**Exercises:**
1. Can you copy the pork outlook word for word, from "The 2025 global" up to and including "and the Philippines."?
2. Can you carry on the 2025 global pork outlook from its last sentence?

**Excerpt:**

*** Block opens ***

2025

2025 Global Pork Outlook & Forecast

Tariffs, trade, and diseases are the largest challenges to the industry.

by Moe Agostino and Abhinesh Gopal, Farms.com Risk Management

The 2025 global pork production is expected to grow by one percent thanks to a recovery from ASF (African Swine Fever). Animal diseases like ASF in China and PRRS (porcine reproductive and respiratory syndrome) virus in North America continue to remain a headwind for further gains in global hog production. However, there is a surplus of pork supplies in the US, China, and Brazil and a deficit (tighter supply) in Japan, the EU, and the Philippines.

But the latest wrinkle comes from the new US global tariffs that are sure to disrupt trade, as evidenced by the recent cancellation by China of 12,000 mt of US pork. Potential US tariffs on imports from China, Mexico, and Canada could lead to retaliatory measures, impacting global pork trade flows. Mexico is the largest buyer of US pork at 40 percent of total annual imports. Canada is ranked fifth among pork buyers from the US, and China buys one in five US pigs. Lower feed costs and high hog productivity alongside record-high US beef prices could create more US domestic demand for pork and offset these challenges (US hog supplies are tighter by 3.3 percent year over year) as pork is the cheaper meat alternative.

PRRS and ASF continue to pose a threat to farmers’ productivity and exports, prompting investment in solutions like vaccines, biosecurity, automation, digitalization, and artificial intelligence to address animal health, sustainability, and animal welfare. The industry is also investing in sensors to monitor and diagnose diseases.

shipping containers and tariffs

Hog prices in the US are expected to rise from lower production, but US tariffs could derail the party. Prices in China are expected to fall from increased pork production, with strong prices expected in Japan and Southeast Asia. Brazil’s hog prices are expected to remain steady, while prices in the EU are projected to see steady-to-seasonal price increases from lower production.

*** Block closes ***

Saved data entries

*** Block opens ***

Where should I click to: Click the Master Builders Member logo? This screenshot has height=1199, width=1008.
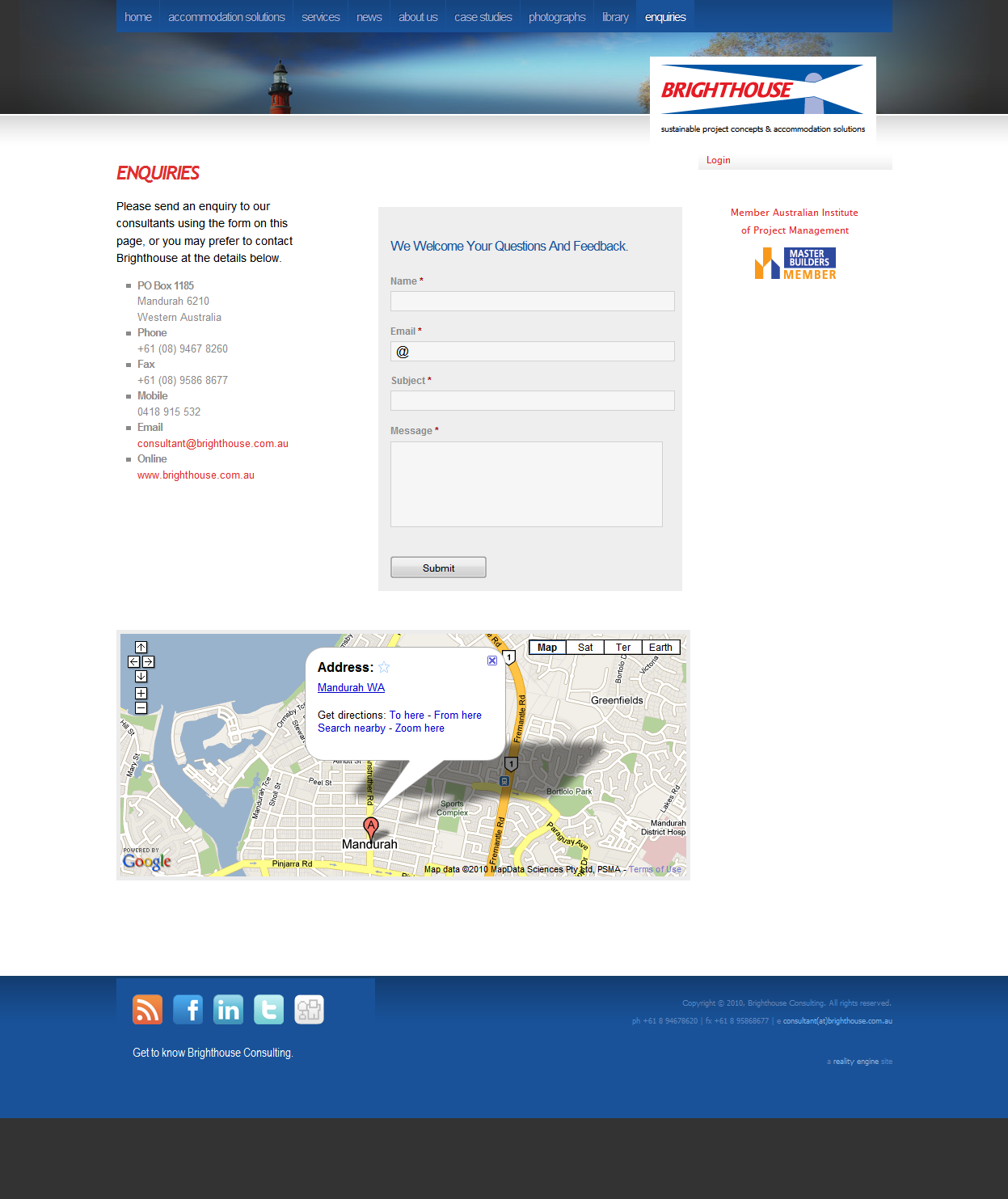click(x=795, y=264)
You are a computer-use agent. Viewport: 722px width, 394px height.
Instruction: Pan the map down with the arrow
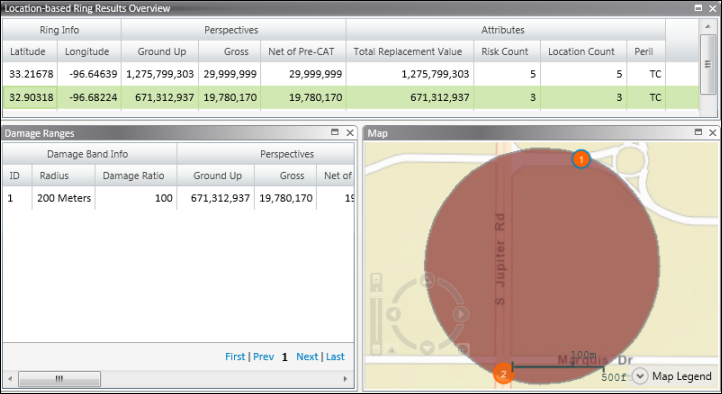pyautogui.click(x=428, y=348)
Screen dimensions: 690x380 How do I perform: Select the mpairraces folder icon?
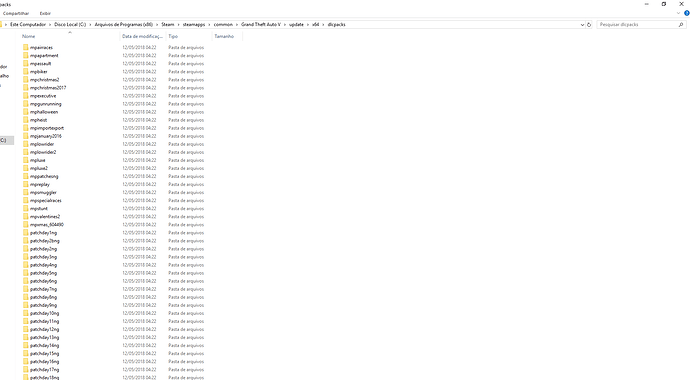click(x=26, y=47)
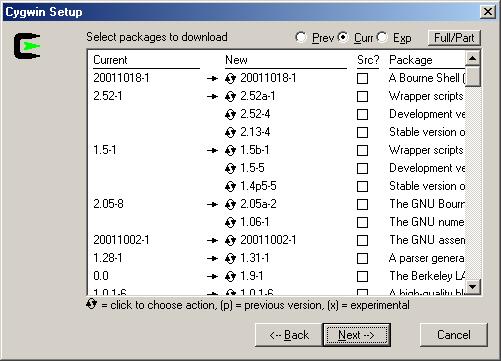Enable source checkbox for The GNU Bourne row
The image size is (501, 361).
(x=362, y=205)
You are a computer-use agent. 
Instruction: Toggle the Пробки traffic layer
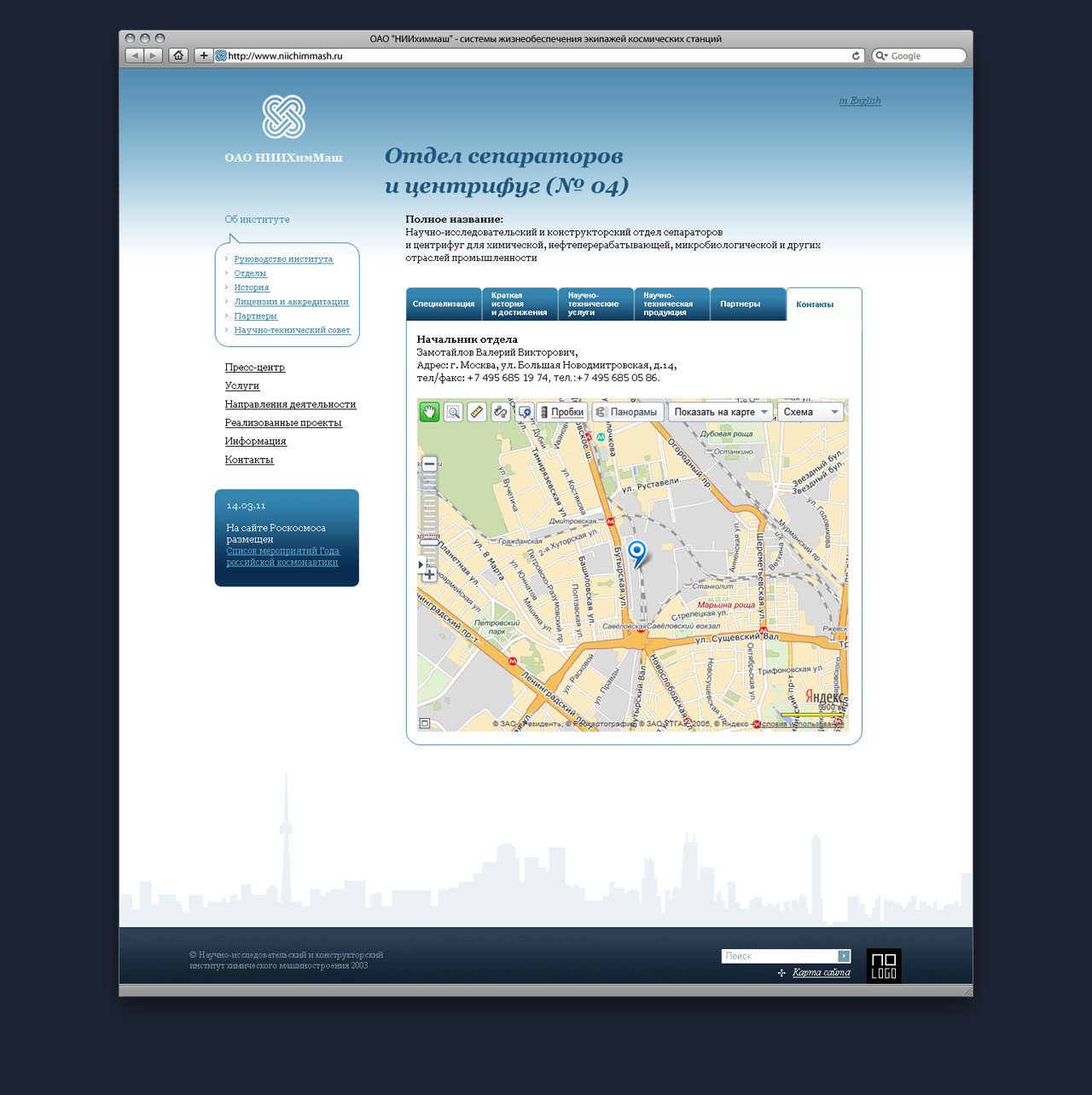click(x=562, y=412)
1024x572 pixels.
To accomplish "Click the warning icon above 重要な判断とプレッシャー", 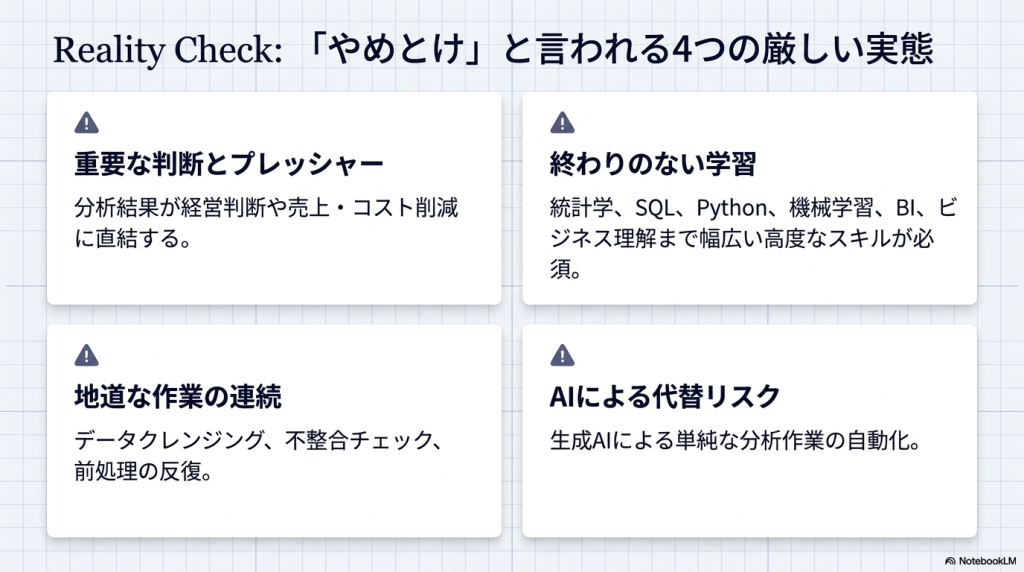I will click(x=87, y=123).
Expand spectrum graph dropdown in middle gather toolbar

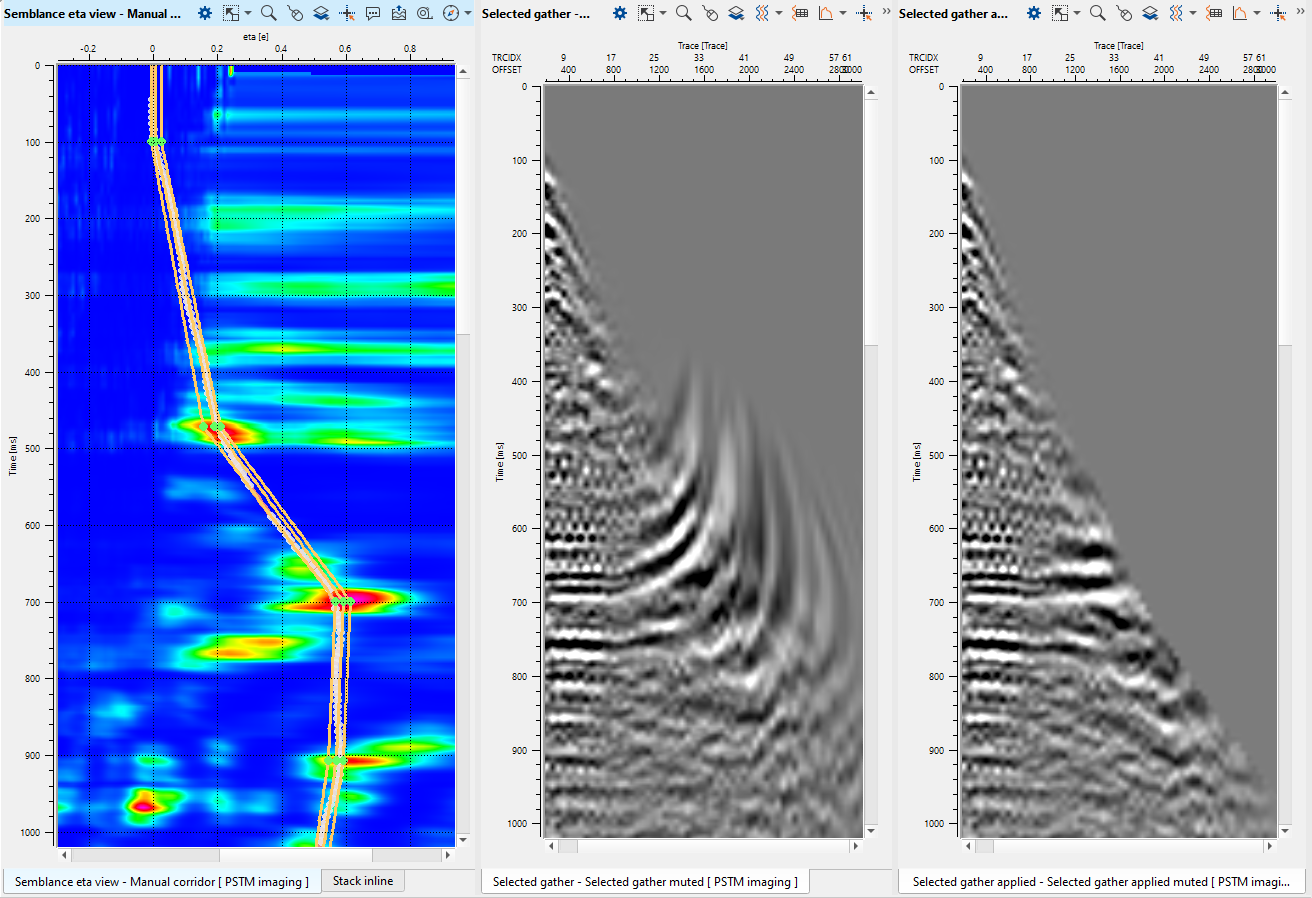tap(843, 13)
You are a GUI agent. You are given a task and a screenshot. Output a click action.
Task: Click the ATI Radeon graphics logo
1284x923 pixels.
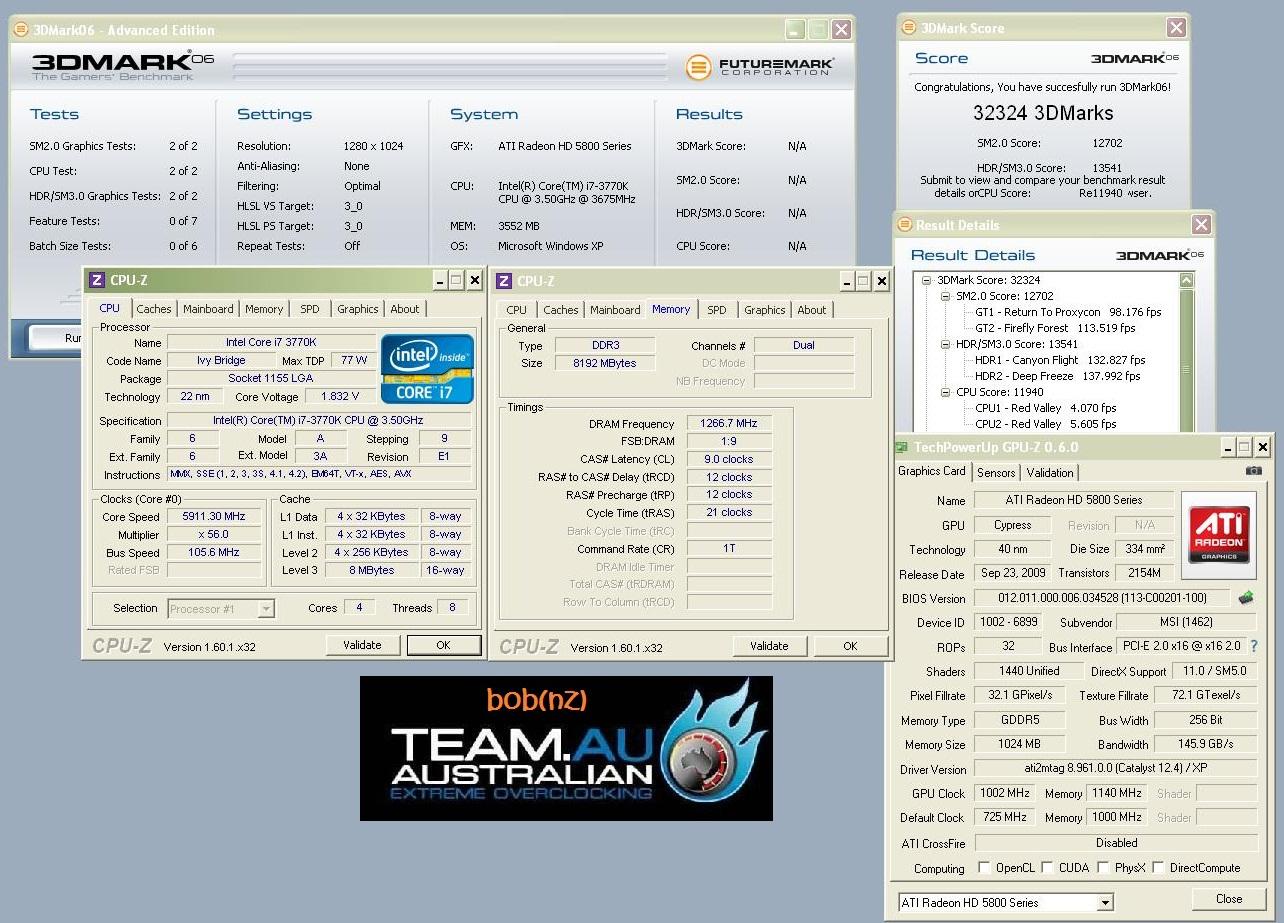(1218, 535)

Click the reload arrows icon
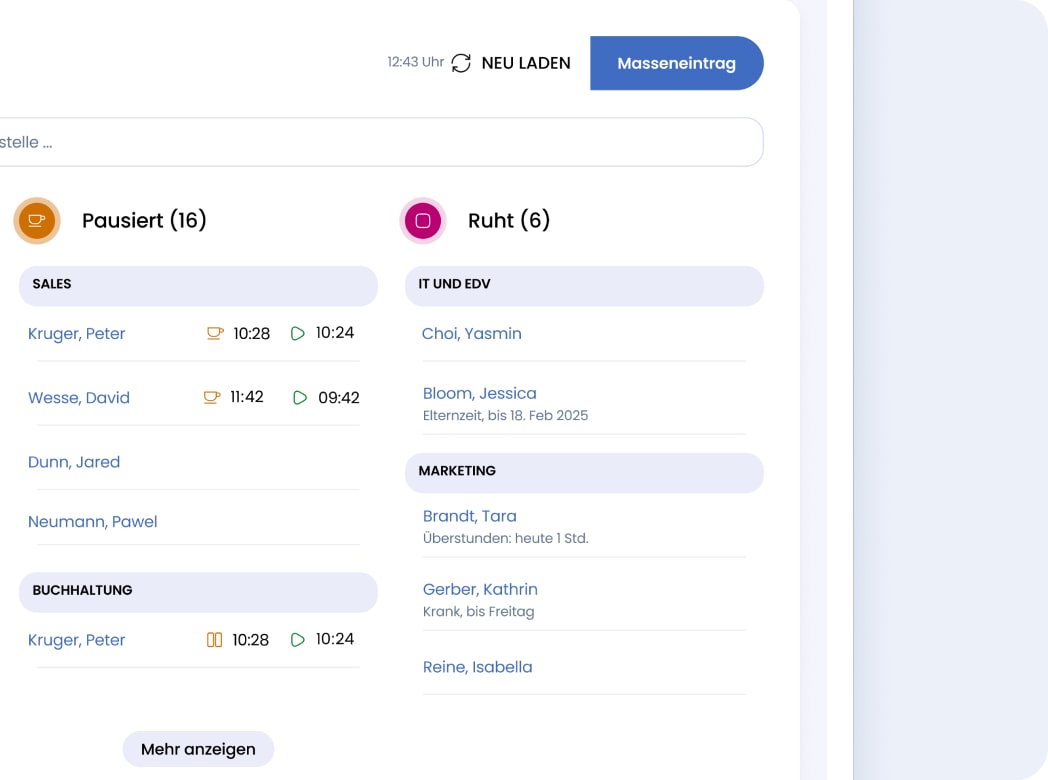(461, 63)
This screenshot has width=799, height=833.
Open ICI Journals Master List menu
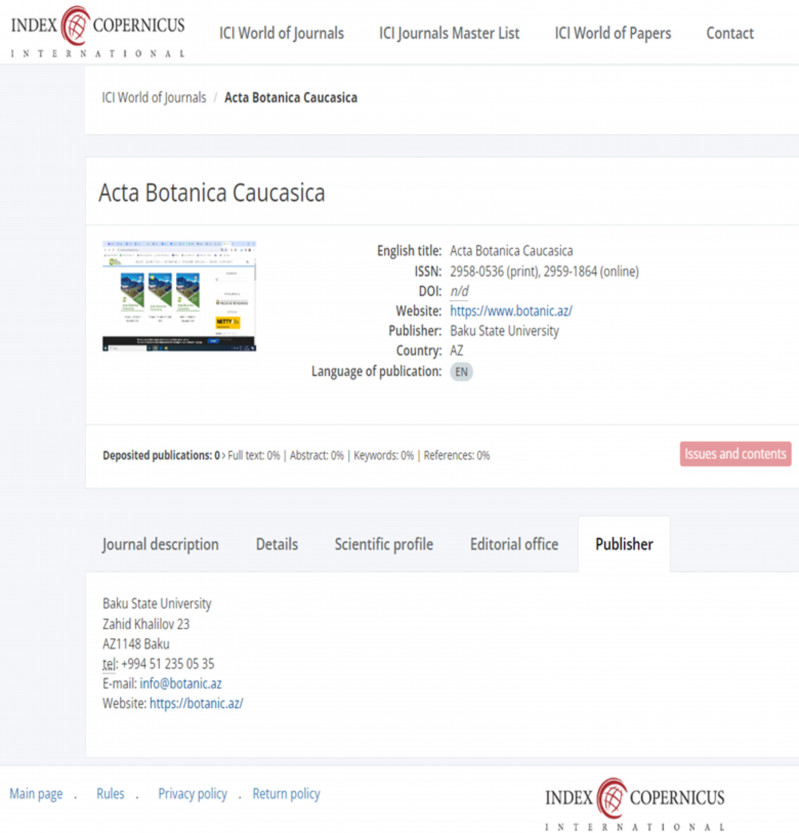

*** Block closes ***

**Solved tasks:**
1.
The 2025 global pork production is expected to grow by one percent thanks to a recovery from ASF (African Swine Fever). Animal diseases like ASF in China and PRRS (porcine reproductive and respiratory syndrome) virus in North America continue to remain a headwind for further gains in global hog production. However, there is a surplus of pork supplies in the US, China, and Brazil and a deficit (tighter supply) in Japan, the EU, and the Philippines.

2.
Pork demand is expected to rise in the US and Brazil, where beef supplies remain tight. An end to the Russian-Ukraine war could lower global feed costs further, as more competition and grain feed production would be introduced from the Black Sea region, as well as lower pork production costs. However, Germany’s foot-and-mouth disease outbreak will disrupt global meat trade flows.

Global pork producers remain cautious and hesitant to expand despite better profitability vs. last year due to the uncertainty from increased disease and US tariffs and a higher trade cost amidst a promising demand outlook for 2025.

A 2025/26 global recession could result from an escalating US global trade war - the newest Black Swan event (metaphorically, a rare, unpredictable event with a significant impact, often beyond what’s normally expected, but one that everyone will later swear they saw coming) that will disrupt global supply chains like COVID did in 2020.

It could see global meat demand in higher-priced cuts like beef and lamb fall as inflation is reignited and global consumption falls as consumers cut back on discretionary spending. Long-term trends like urbanization and increased per capita income in developing countries continue to drive global meat demand higher.